抜粋本文:
....

調和肝脾法(肝脾不和):芍薬甘草湯
芍薬甘草湯:傷寒論:柔肝解痙法:白芍10~20g、炙甘草3~7g。
芍薬甘草湯の主治:肝陰不足、肝木が脾に乗じて腹中が拘急して痛み、或は筋脈が養いを失い、手足の拘攣などの証を治する。
肝陰:肝陰血と肝の陰液をさす。正常時は、肝陰と肝陽が平衡を保っている。もし、肝気の過多、肝陽の偏亢があると肝陰は損傷され、肝陽上亢をひきおこす。
芍薬甘草湯の症状は、腹中拘攣して痛む、また手足が拘攣する痛みがよく見られる。
腹痛は脾病に属す。腹が痛むのは肝陰不足のためであり、肝木乗脾である。
肝木かんもく:五臓と五行を合わせたもので、肝は木に属することをさす。
脚拘急は筋病に属す。筋脈が正常に機能するには、陰津の濡養と血液の滋栄が必要である。今、肝陰不足で筋を養うことができないので手足が拘攣する。
之により腹痛と拘攣の病理は、実際は肝陰不足あるいは肝脾失和(脾胃不和)により生じていることが分かる。

....

提供情報:
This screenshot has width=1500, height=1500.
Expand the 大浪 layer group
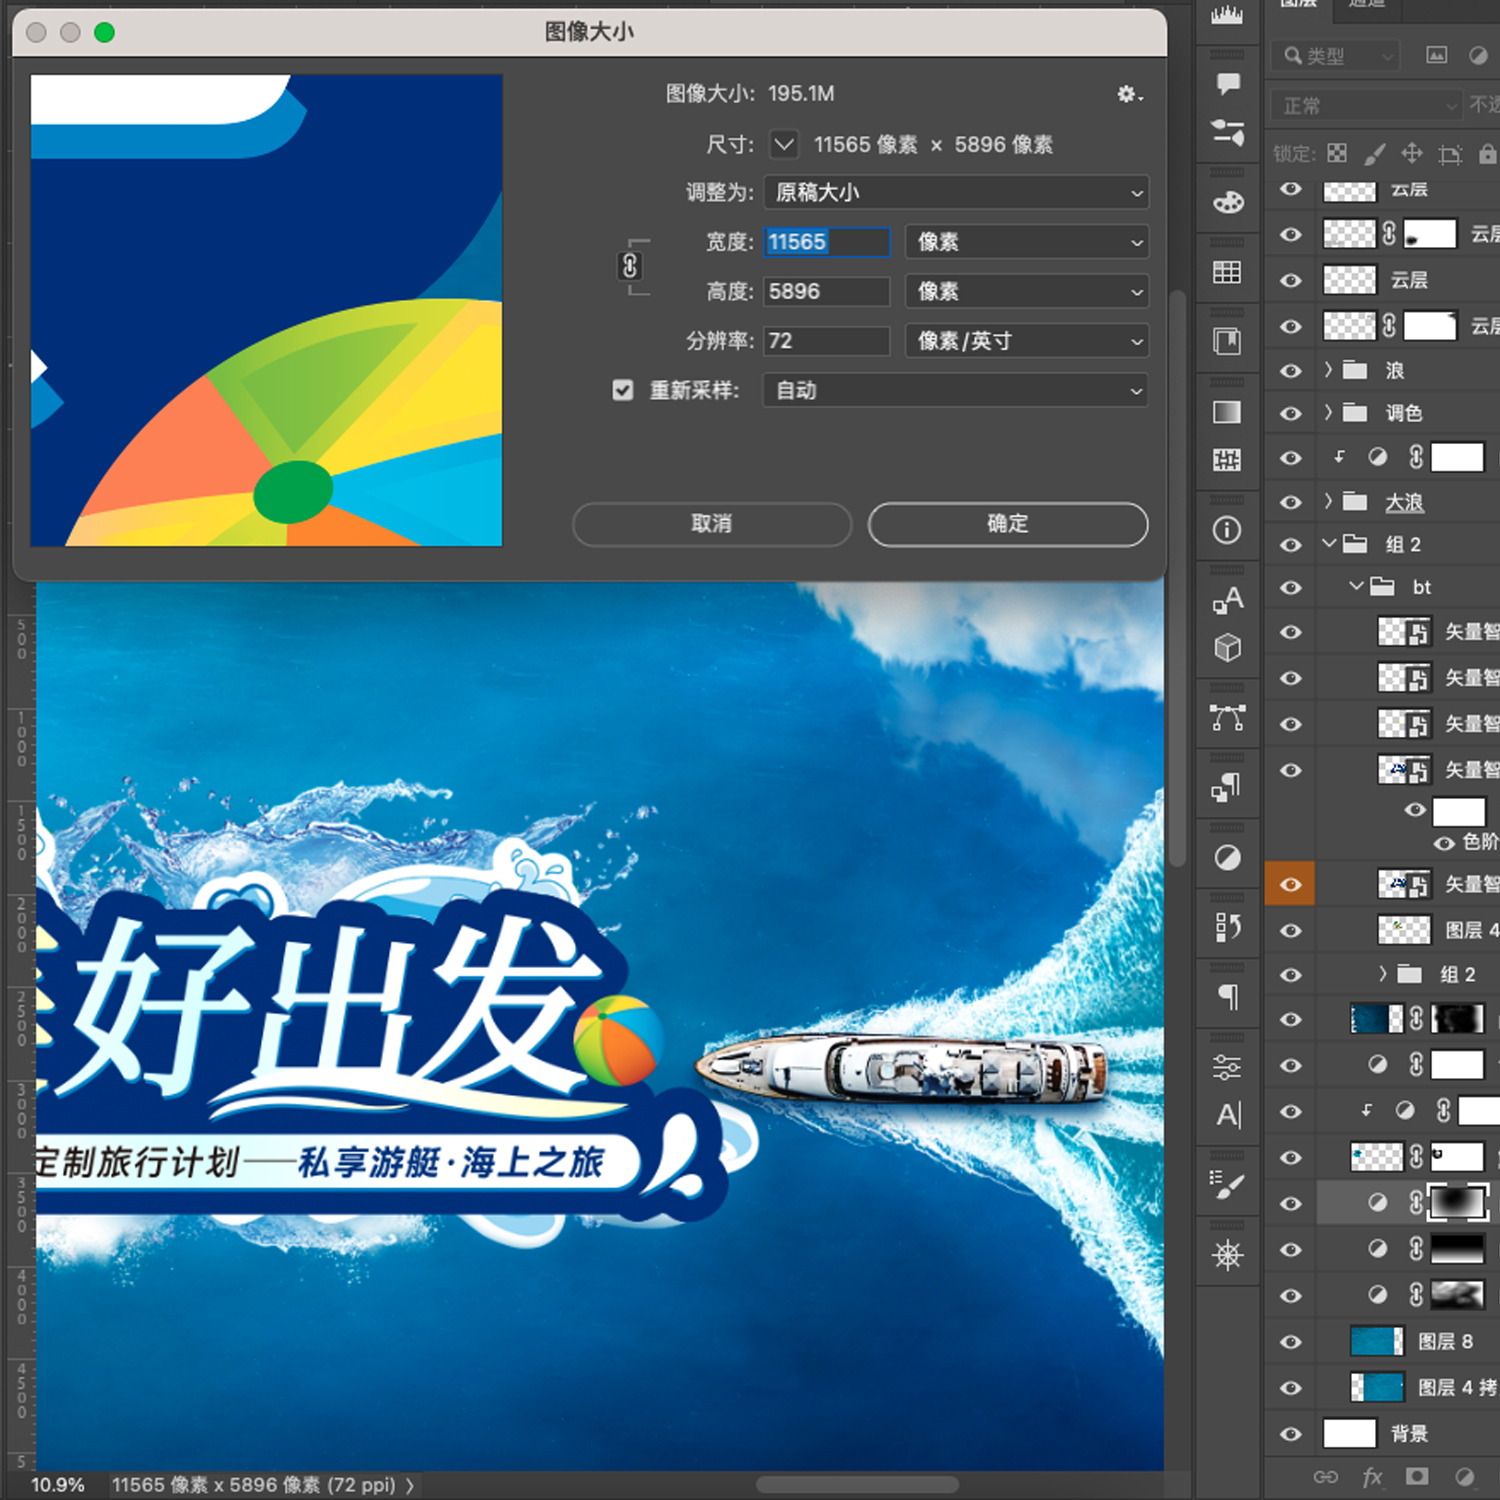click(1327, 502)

....

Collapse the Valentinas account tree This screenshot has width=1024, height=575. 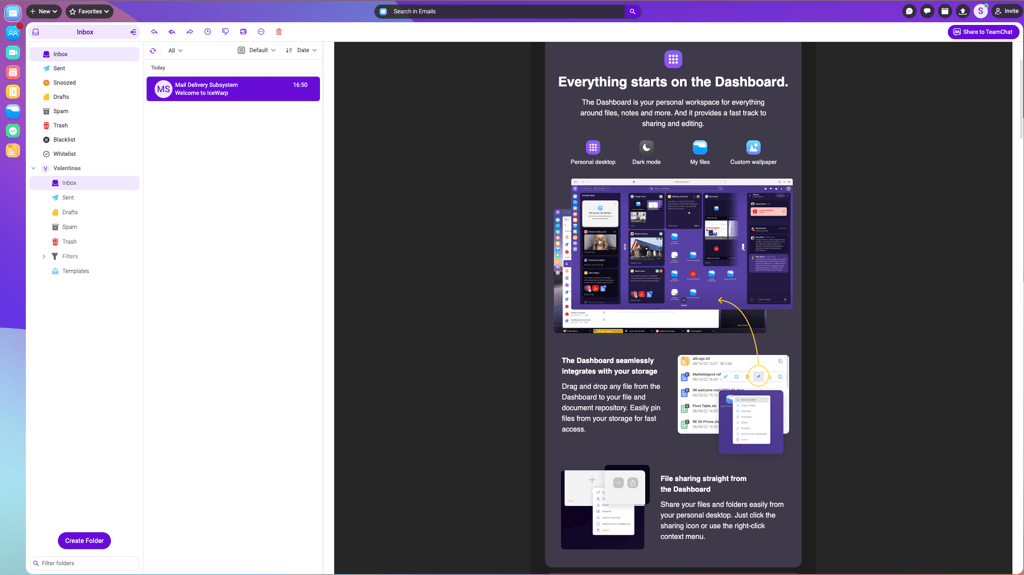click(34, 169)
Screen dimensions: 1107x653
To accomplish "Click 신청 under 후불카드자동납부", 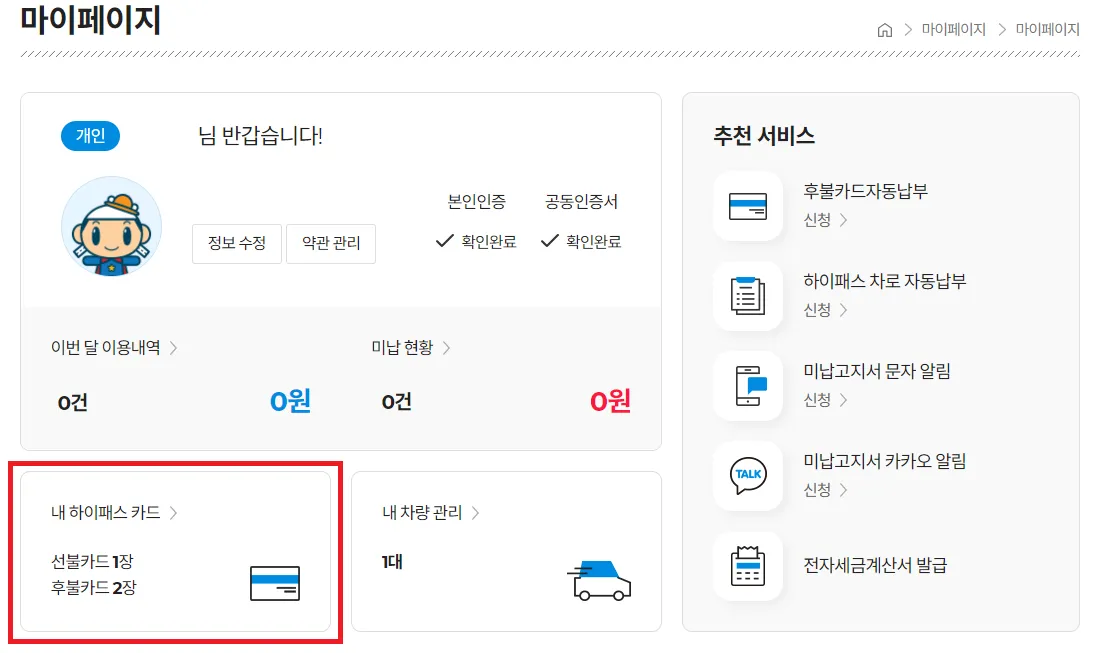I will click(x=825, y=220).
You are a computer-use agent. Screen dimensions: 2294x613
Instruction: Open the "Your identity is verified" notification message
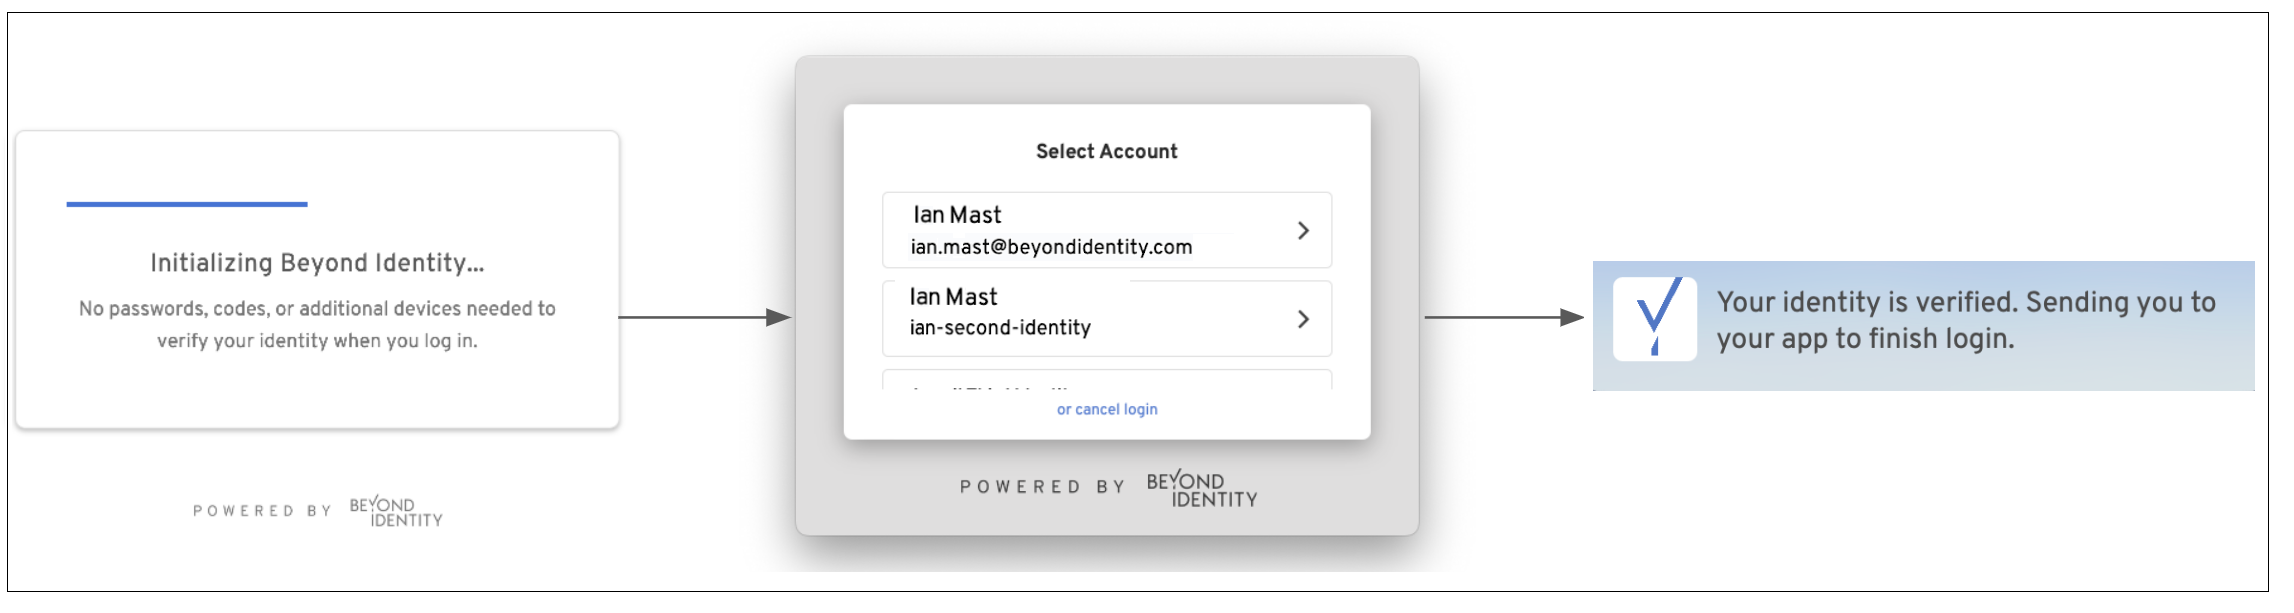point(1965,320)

....

作業内容: 芍薬甘草湯の文章から、「芍薬甘草湯の主治:肝陰不足、」で始まり「芍薬甘草湯の症状は、腹中拘攣して痛む、また手足が拘攣する痛みがよく見られる。」で終わる部分を一字も変えずに書き写してください。

解答:
芍薬甘草湯の主治:肝陰不足、肝木が脾に乗じて腹中が拘急して痛み、或は筋脈が養いを失い、手足の拘攣などの証を治する。
肝陰:肝陰血と肝の陰液をさす。正常時は、肝陰と肝陽が平衡を保っている。もし、肝気の過多、肝陽の偏亢があると肝陰は損傷され、肝陽上亢をひきおこす。
芍薬甘草湯の症状は、腹中拘攣して痛む、また手足が拘攣する痛みがよく見られる。